» **Exercise requirements**: Take the line containing "Click the High stretch label" in the listing below and copy it, along with every line after it, without alteration.

» **Listed entries**:

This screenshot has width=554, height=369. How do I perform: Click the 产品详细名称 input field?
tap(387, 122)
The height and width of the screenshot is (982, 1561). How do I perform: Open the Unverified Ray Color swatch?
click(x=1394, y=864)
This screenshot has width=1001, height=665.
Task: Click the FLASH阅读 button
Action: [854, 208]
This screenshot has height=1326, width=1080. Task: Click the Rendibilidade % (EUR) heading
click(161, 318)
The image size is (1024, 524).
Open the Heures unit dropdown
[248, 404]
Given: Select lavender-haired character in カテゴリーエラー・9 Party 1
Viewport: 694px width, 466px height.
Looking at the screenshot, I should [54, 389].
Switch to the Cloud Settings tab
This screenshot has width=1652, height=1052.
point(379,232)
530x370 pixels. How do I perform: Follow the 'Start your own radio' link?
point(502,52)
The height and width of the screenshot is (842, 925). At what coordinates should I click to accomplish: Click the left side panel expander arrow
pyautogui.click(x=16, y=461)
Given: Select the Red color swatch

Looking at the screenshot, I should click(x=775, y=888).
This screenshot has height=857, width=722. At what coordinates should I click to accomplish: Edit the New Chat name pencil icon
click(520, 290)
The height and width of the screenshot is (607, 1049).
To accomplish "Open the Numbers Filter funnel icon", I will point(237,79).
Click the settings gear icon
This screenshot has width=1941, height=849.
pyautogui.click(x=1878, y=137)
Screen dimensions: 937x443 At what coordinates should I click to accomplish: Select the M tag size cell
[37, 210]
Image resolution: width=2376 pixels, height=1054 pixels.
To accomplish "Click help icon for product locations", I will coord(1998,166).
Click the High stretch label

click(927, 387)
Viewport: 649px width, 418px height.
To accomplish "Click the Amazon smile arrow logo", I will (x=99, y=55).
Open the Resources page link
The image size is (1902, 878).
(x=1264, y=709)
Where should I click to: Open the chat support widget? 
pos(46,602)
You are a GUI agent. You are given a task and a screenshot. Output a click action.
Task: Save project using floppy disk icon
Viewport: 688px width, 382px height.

» **Finished exercise**:
Click the High stretch label

click(927, 387)
Viewport: 649px width, 418px height.
To accomplish "Click the Amazon smile arrow logo", I will (x=99, y=55).
Open the Resources page link
The image size is (1902, 878).
(x=1264, y=709)
Where should I click to: Open the chat support widget? 
pos(46,602)
You are a GUI agent. You are given a task and a screenshot. Output a click action.
Task: Save project using floppy disk icon
Viewport: 688px width, 382px height.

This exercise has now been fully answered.